Stacey Swimme: I think we need to be sensitive to how we discuss cannabis as an aphrodisiac. For women, feeling safe, respected and celebrated are the feelings that need to be present to get really turned on. When any of these are absent, there’s more work that needs to be done by her partner. Cannabis would not be enough to make up for any deficiency in that regard. Cannabis might have the opposite effect, trigger paranoia or insecurity. The issue I most want to address with men is that cannabis should not ever be used with the intention of lowering a partner’s inhibitions against their will. I’ve been using cannabis for nearly 20 years. I feel very confident in setting boundaries at this point. But there have been times when I was younger and under the influence of cannabis when I didn’t feel like I could adequately set boundaries.

As people in the cannabis industry, we have a responsibility to be better than alcohol-using communities. We can do better. I encourage men who want to share cannabis as an aphrodisiac with a female partner who’s new to the plant to be extremely cautious, recognize the gift you have as a guide in this moment. Use words and encourage clear communication and boundary-setting. Cannabis can be a great aphrodisiac and bonding agent during intimacy, but it and your partner need to be respected and not taken for granted.

In your experience does smoking marijuana make sex more enjoyable? I know it’s different for everyone but could you explain to my readers why you think this is? 

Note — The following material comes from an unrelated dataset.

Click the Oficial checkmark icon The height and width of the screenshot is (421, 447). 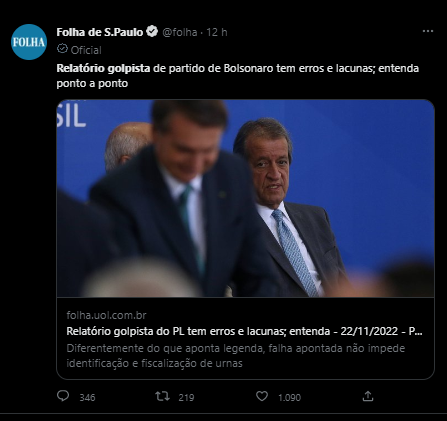[x=62, y=49]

Stacey Swimme: Sometimes cannabis makes things better- sex, jogging, PTA meetings, movie-watching, journaling. And sometimes cannabis is a major distraction, maybe it’s taking your brain away from the present, or maybe you caught a heavy strain that makes you just want to put your head on a pillow and zone out. For me, cannabis enhances most things because I am highly functional when I use. I have some partners who I’d rather smoke with after sex than before sex because it just doesn’t affect them the same way. It’s important not to make sweeping generalizations about what works because each user is going to have a different experience. I’d rather promote a culture that encourages non-judgmental exploration without any shame in the process. Try it. See what works. Except when it doesn’t. Drink lots of water. Take care of yourself. Experiment with something new next time.

Have you been with a partner that smoked marijuana before sex and the marijuana acted as a libido depressant?

Stacey Swimme: Yes. That’s what I was saying above. Some partners I just know will be more fun in bed if we hold off on smoking. That doesn’t mean I have to hold out unless I really want to. Sometimes it’s nice to just connect sexually with a clear head and let the sex be one of the intoxicants that build the encounter. Smoking after sex is fun.

Is it a buzz kill when someone tells you they don’t smoke marijuana?

Stacey Swimme: Sometimes. For me, it’s more that I just don’t have much time. I’m a busy mom. In my limited time for dating and socializing I want to spend time with people who are into the things, I’m into. Cannabis is an important part of that. I like being able to talk about current events in the industry with a partner who already knows what I’m talking about. As a sex worker, I spent so much of my personal dating time educating partners about the industry. That’s exhausting. Now I just want to spend time with people who get what I’m about and what I’m working on.

Frequently I hear, “I don’t smoke but I don’t mind if you do.” And that’s cool, I appreciate tolerance, I guess. But it doesn’t make me excited to set aside time in my schedule to hang out with that individual.

A 2009 study revealed cannabis users had more sexual partners. Would you agree or disagree with this study?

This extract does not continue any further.